ARC (Authenticated Received Chain) enhances email deliverability for DMARC-enforced domains, primarily by preserving authentication results across multiple intermediaries, especially when emails are forwarded through mailing lists or forwarding services. ARC addresses DMARC failures in forwarding scenarios, allowing forwarders to vouch for the authenticity of the original sender. However, ARC's effectiveness relies on widespread deployment, trust relationships between MTAs, and proper configuration of all entities in the email chain. Marketers should focus on implementing SPF, DKIM, and DMARC correctly, monitoring reports, building a good sender reputation with relevant content, segmenting email lists, and honoring unsubscribe requests. ARC is not a silver bullet and shouldn't be relied upon to fix deliverability problems caused by bad practices.
8 marketer opinions
ARC (Authenticated Received Chain) improves email deliverability for DMARC-enforced domains by preserving authentication results across multiple intermediaries, especially when emails are forwarded through mailing lists or forwarding services. However, ARC's effectiveness depends on widespread deployment and trust relationships between MTAs. For marketers, best practices include implementing SPF, DKIM, and DMARC correctly, monitoring DMARC and ARC reports, ensuring proper configuration of third-party senders, building a good sender reputation, sending relevant content, segmenting email lists, and honoring unsubscribe requests. ARC isn't a silver bullet; focusing on fundamental sender reputation and authentication remains crucial.
Marketer view
Email marketer from Email Geeks explains that ARC is designed to allow a DMARC protected message to be modified and still be accepted, but it requires deployment on each MTA in the forwarding chain and trust relationships between MTA operators. It is not currently widely deployed enough to guarantee delivery of broken DMARC messages.
5 Jul 2024 - Email Geeks
Marketer view
Email marketer from Postmark notes that to maximize deliverability, senders should adopt best practices such as sending relevant content, segmenting email lists, and honoring unsubscribe requests, in addition to implementing authentication methods like ARC, DKIM and SPF.
22 Dec 2023 - Postmark
6 expert opinions
ARC primarily addresses DMARC failures in email forwarding scenarios, particularly with mailing lists, by allowing forwarders to vouch for the authenticity of the original sender. While ARC can improve delivery rates, it's not a solution for bad email practices. Senders must still focus on proper authentication with SPF and DKIM, careful mailstream management, monitoring reports, and avoiding practices that break authentication during transit. The impact of DMARC is minimal if authentication is correct and the email composition is not problematic. Widespread ARC adoption may reduce DMARC failures in junk mail, but sender diligence remains the dominant factor.
Expert view
Expert from Email Geeks shares that if you send from a DMARC enforcing domain and your authentication is broken en route, your mail won't get delivered and there's no magic bullet to fix that other than not using DMARC. The DMARC best practices to reduce the fraction of your mail that arrives with broken authentication are monitoring, gradual ramp up, authoritarian mailstream management across the whole enterprise, sending every mail not only in a way that's syntactically correct, but which is robust against semanticless content rewriting.
22 Jun 2021 - Email Geeks
Expert view
Expert from Spamresource explains that ARC addresses the problem of DMARC failures when emails are forwarded. It allows forwarders to sign the email with their ARC signature, vouching for the authenticity of the original sender and the legitimacy of the forwarding process.

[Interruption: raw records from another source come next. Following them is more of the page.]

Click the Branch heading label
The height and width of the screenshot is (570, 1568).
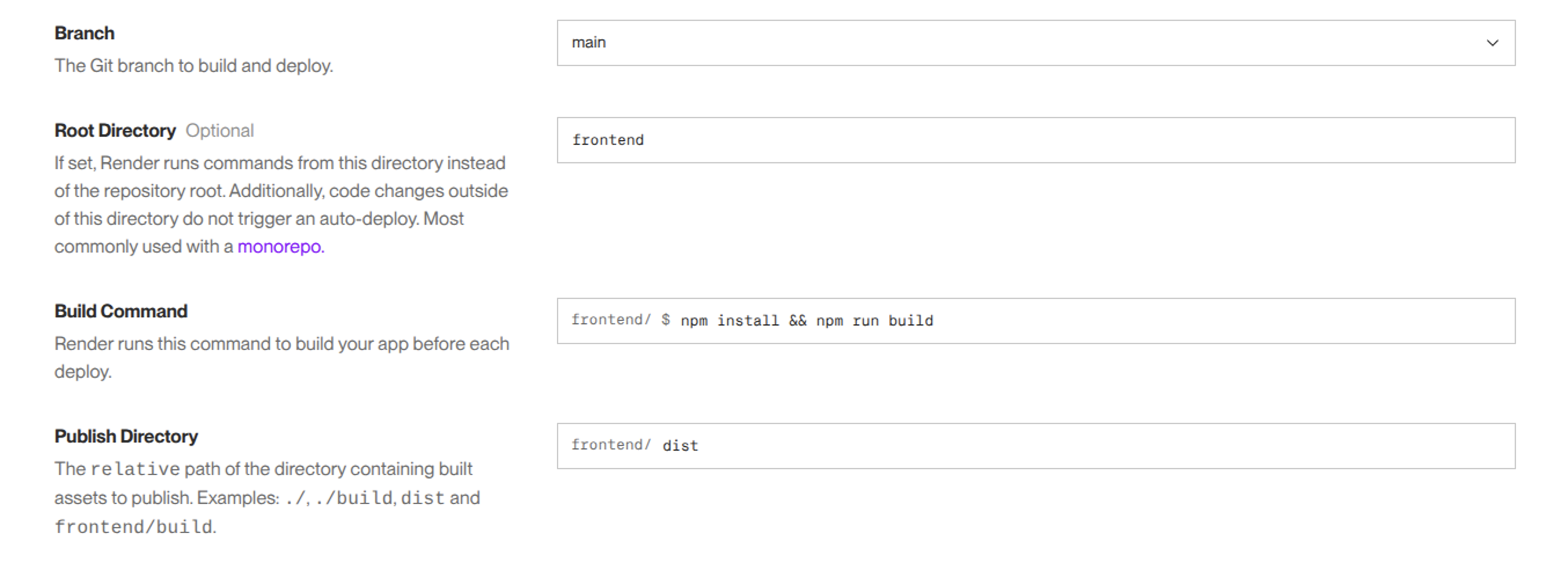84,33
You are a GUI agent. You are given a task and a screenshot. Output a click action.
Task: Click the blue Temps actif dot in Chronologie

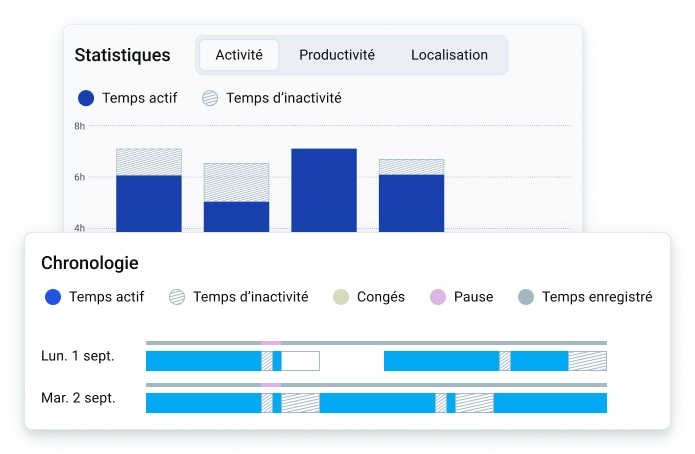(x=53, y=297)
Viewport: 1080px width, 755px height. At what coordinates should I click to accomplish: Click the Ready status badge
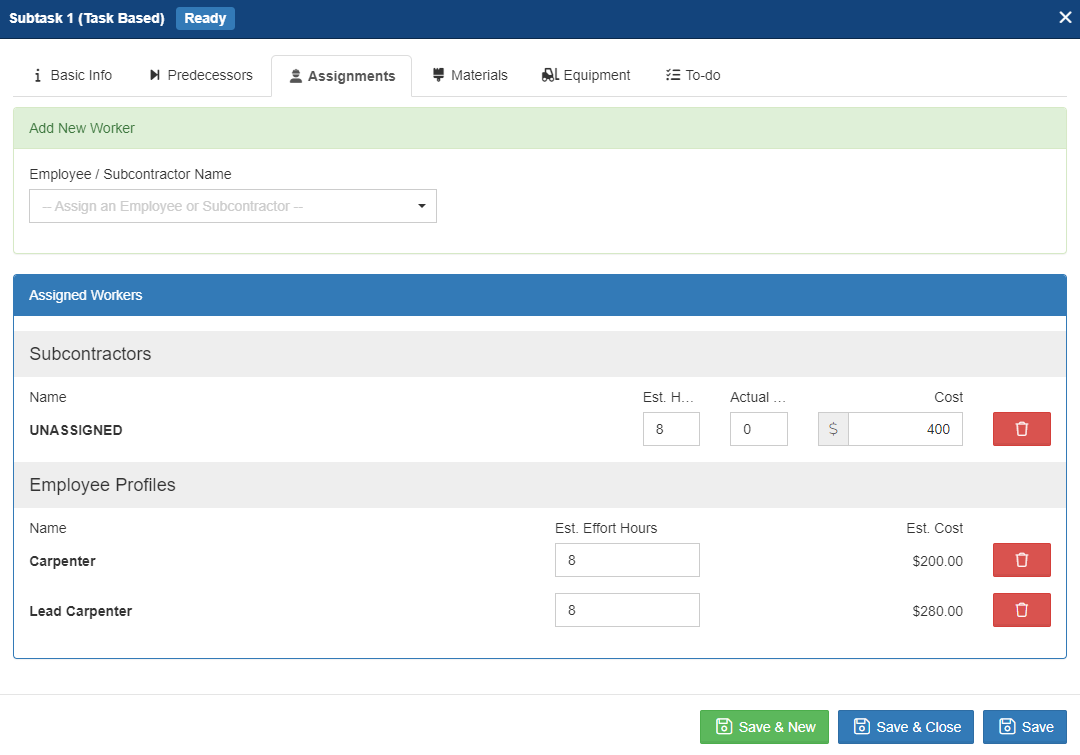point(205,18)
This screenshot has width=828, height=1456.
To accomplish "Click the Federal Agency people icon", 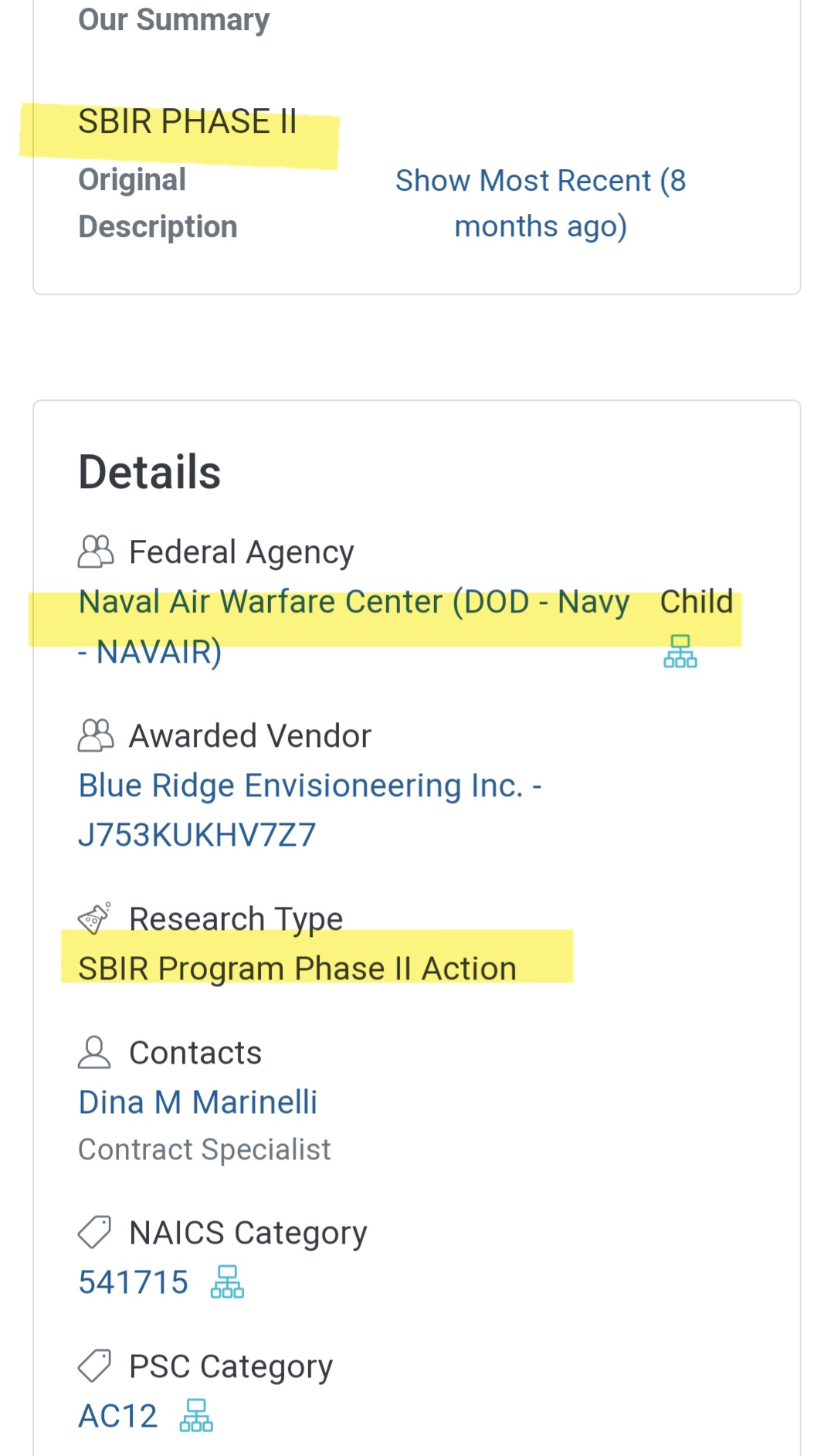I will (x=96, y=552).
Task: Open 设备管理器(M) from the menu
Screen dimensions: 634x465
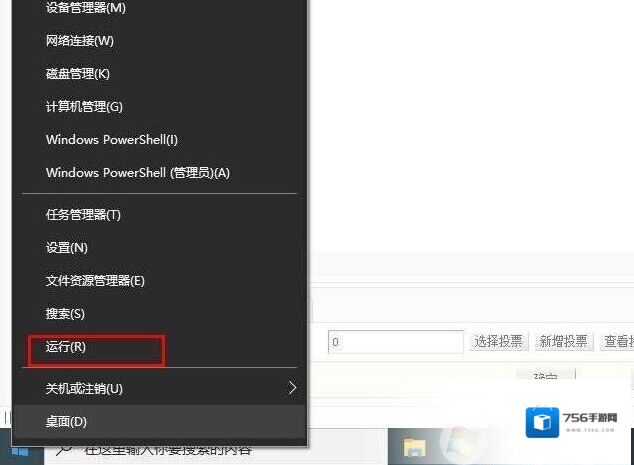Action: click(159, 8)
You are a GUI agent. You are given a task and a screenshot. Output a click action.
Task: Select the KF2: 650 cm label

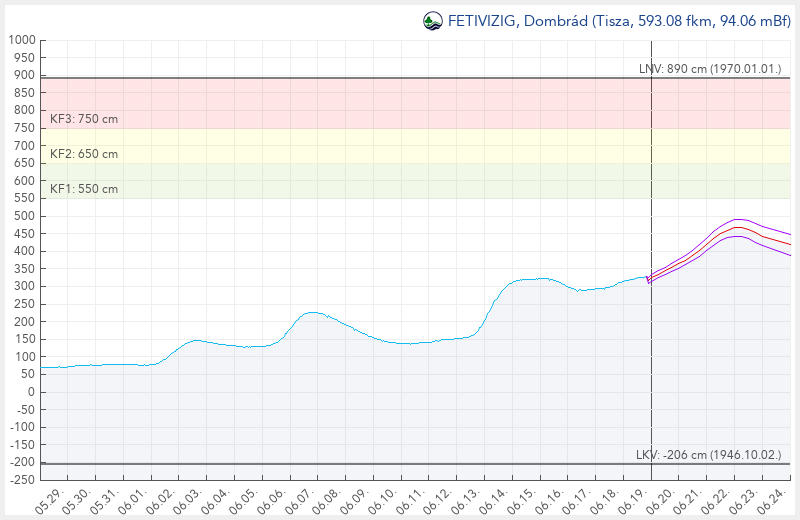[84, 154]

25 Jan 2024 - Spamresource
3 technical articles
ARC (Authenticated Received Chain) improves email deliverability for DMARC-enforced domains by preserving authentication results across multiple intermediaries. It acts as a 'seal of approval' that helps receivers make informed decisions by validating the chain of custody of the email. Proper deployment requires that all intermediaries support ARC, correctly validate ARC signatures, and establish a chain of trust among senders, intermediaries, and receivers.
Technical article
Documentation from Red Sift explains that ARC acts as a 'seal of approval' for emails, preserving authentication results as they pass through different email systems. This helps mailbox providers make more informed decisions about whether to deliver the email.
23 Jun 2023 - Red Sift
Technical article
Documentation from DMARC.org explains that proper deployment of ARC involves ensuring that all intermediaries in the email chain support ARC and that the ARC signatures are correctly validated. This requires coordination between senders, intermediaries, and receivers to establish a chain of trust.